Gela - Serseree Boy had 4 phones. While my friend was dating him, she THOUGHT he had only 1 - and he left it in front of her, unlocked all the time. Turns out he kept 3 phones on silent in the car and the one that was in front of her - he exchanged SIM cards and he only used it for football scores. These are Professional Assholes, not amateurs. They are predators and this society seems be be breeding more of them.

Charles Schell said...

But isn't it a question of caveat emptor? You should be aware of who you are giving your heart to before presenting it. If you think he is a scuzzlebucket -- he probably is.

Desert Girl said...

Traveler -

I swearaGod these guys are such predators that you can't even tell. Serseree is my friend and he had me totally bamboozled for months. I thought he was just the caring, sweet, teddy-bear type searching for the right woman - which is WHY I introduced him to my best friend. What a fiasco that has turned out to be.

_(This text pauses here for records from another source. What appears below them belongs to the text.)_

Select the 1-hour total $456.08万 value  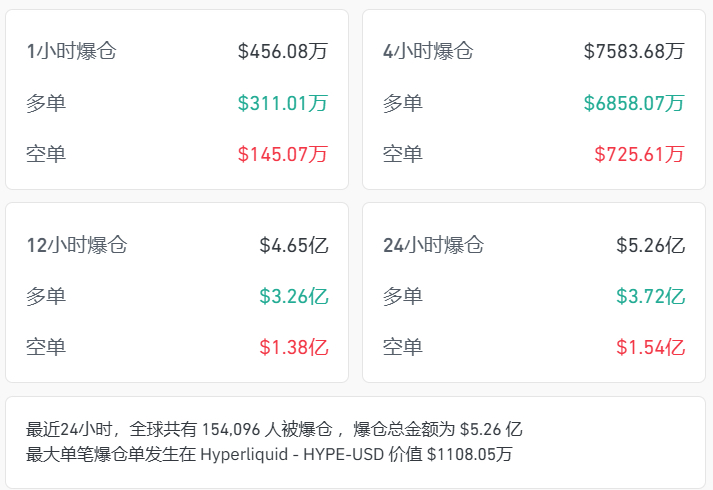pyautogui.click(x=283, y=51)

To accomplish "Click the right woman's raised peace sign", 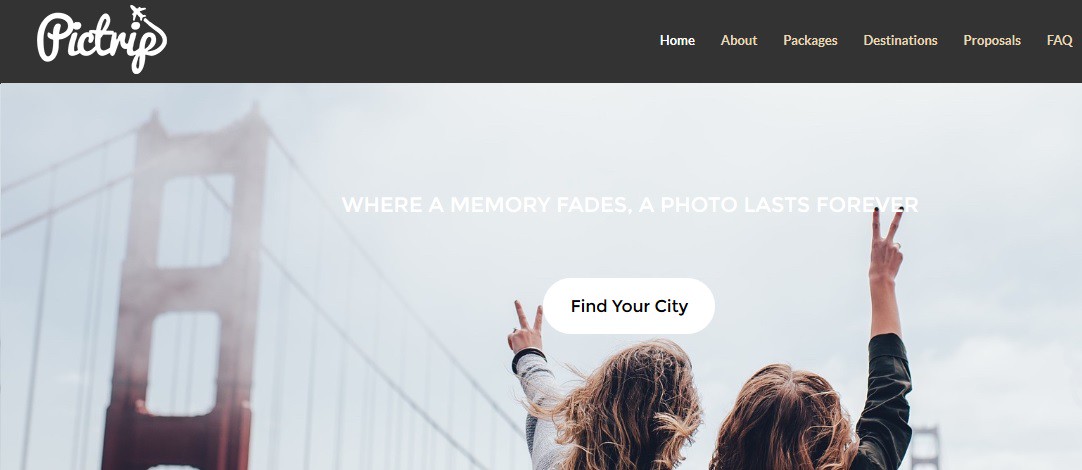I will click(x=886, y=245).
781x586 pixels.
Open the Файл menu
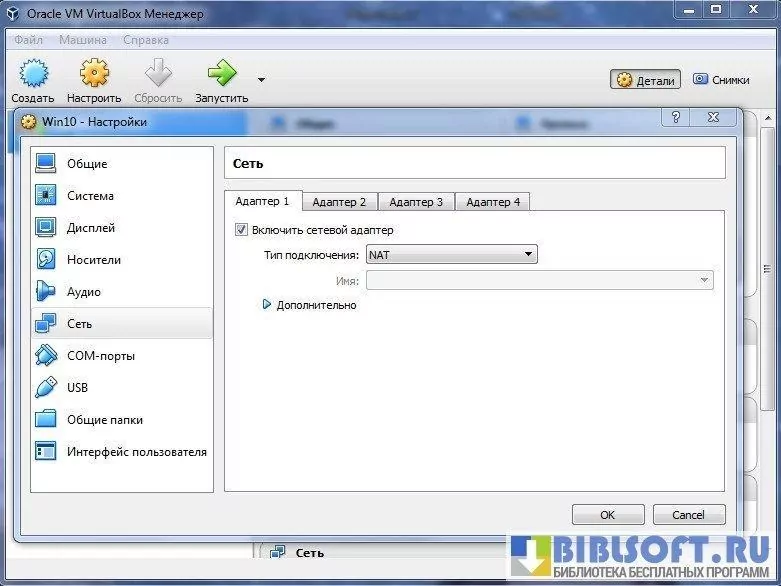tap(29, 40)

These guys are con artists. It isn't like you can call a PI in Kuwait and have them start doing background investigations on them (it's illegal here. I checked)... and trust me, that is NOT something that I haven't done in the States.

Charles Schell said...

I have no doubt that you have done that. BTW all that stuff about me being a high end art thief is a LIE. That copy of Edvard Munch's "Scream" was on my wall BEFORE my weekend in Sweden when it was last stolen. Also, I did NOT have anything to do with the downfall of the metric system in the US.

Gela said...

Traveler,

I certainly agree with the "caveat emptor" part. But like DG said, these guys are con artists who treat you like a queen. The trouble is, they treat EVERY woman they're with like that. I normally am a pretty good judge of character, but they can be so charming that it's easy to fall under their spell.

Expat and the City said...

I also have friends here just like him. They are all brothers or cousins and have probably been with more women than Gene Simmons. They frequently beg me to introduce them to newbie & naive American girls. There's no way in Hell! They're great friends but total playboys. The few decent single men that I've met here were introduced to my friends. There are some really wonderful men in Kuwait but it's just not easy to find them.

Expat and the City said...

Also some advice to newbie Western Girls: don't put out! Time is the key to knowing whether the guy is in to you or just wants to get into your pants. Most just want fun before they marry a local. They want to date "free girls". If that's what you are seeking then you'll be happy here. If you want marriage then you should never surrender the booty (in most cases). No games just be a lady and demand to be treated like one.

Charles Schell said...

All right. I'll take your advice. But it is a lot more fun putting out to all those cute Kuwaiti girls.